I did not wake up one morning in the eighth grade and think “I know exactly how to promote access and equity in our nation’s schools.” I didn’t entertain a grand premonition that years later revealed itself to be the Common Core Initiative. I did not romanticize the particulars. I was a writer, an actor at the time, and a lover of books and talking about them incessantly. I had a passion for English (I still do) and story-telling (nothing’s changed). Most of my favorite conversations stemmed from the lunch periods I spent in my teacher’s rooms, the time I was offered after school to conference with them on my papers, and the many instances that these things lead into personal insights on education and their unique class loads. It made absolute, irrefutable sense to me, even then, that I wanted to teach English. I think of the many times I’ve read Hamlet, practically begged my friends to edit their papers, and accidently lead Socratic seminars with little room to remind myself to breathe. I mean, I was that kid. I had a passion, a capability, and the enthusiastic outlook that a life spent encouraging the same in others would make everything worthwhile.
It’s romantic, naïve, but honest. And it is, in many ways, still very much the same for me.
For those in my life that have made teaching their profession, the job requires a certain adaptability and proficiency. There are policies in place, and specific practices that lend itself to managing a classroom. I truly believe, from what I’ve studied and from what is shared with me, that there are brilliant strategies educators can employ that help them reach each individual student. These strategies, when most effective, offer every person the same, equal point of access to every lesson. This does not mean that all contributing factors are equal across the board, rather that the objective is the same no matter the various paths trod to reach it. No two people tackle learning with the same interest, from the same angle. As Plato explores in The Republic, the goal of education, in the ideal city, is to educate children based on their aptitudes. Choosing to disregard his specific concept of specialization, the modern practice of this philosophy is that education is not fit to one specific standard and then carried out in that specific system, unrelenting, for every student. Instead, educators diversify their curriculum in its instruction, pulling from as many strategies as possible to play to each student’s unique strengths. The Standards are not rigid, they’re road markers. This is where passion lends its support to profession in that it is up to the educators to decide what strategies to apply to their classroom to bring every student to achievement, meeting them, as much as they can, where they are strongest.

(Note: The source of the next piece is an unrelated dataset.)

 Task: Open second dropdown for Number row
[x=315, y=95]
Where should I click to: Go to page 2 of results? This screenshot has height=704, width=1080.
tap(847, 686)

At the heart of it all, is the common goal of providing the best foundation for the youth in our society. This has been the office education has held since the beginning. There are many other reasons why the people I know teach, there are more reasons that drive me to continue on the path I’m on to do the same, but there is always that established social contract on which we all agree. I love investing myself in projects and working with people to realize goals. Even when I’m not in a classroom tutoring, and instead in a workshop working alongside elementary kids to build bird houses and Lego boxes with compartments for pieces of different sizes, I feel like a teacher. It’s a service, not a rigid system. The classroom is unnecessary. In that workshop, with the little experience I myself had (I was in no way proficient with anything), those kids came to me with their ideas and maybe a few pieces of wood they had found expecting that I would know what to do. They trusted me to show them how to put their creations into reality. And offering the knowledge I had, and working with them to encourage their creativity and progress brought me a crazy amount joy. That drive, that desire to work with others to support their potential and offer them every aid possible to surpass their expectations is what it means to be a teacher. At least to me.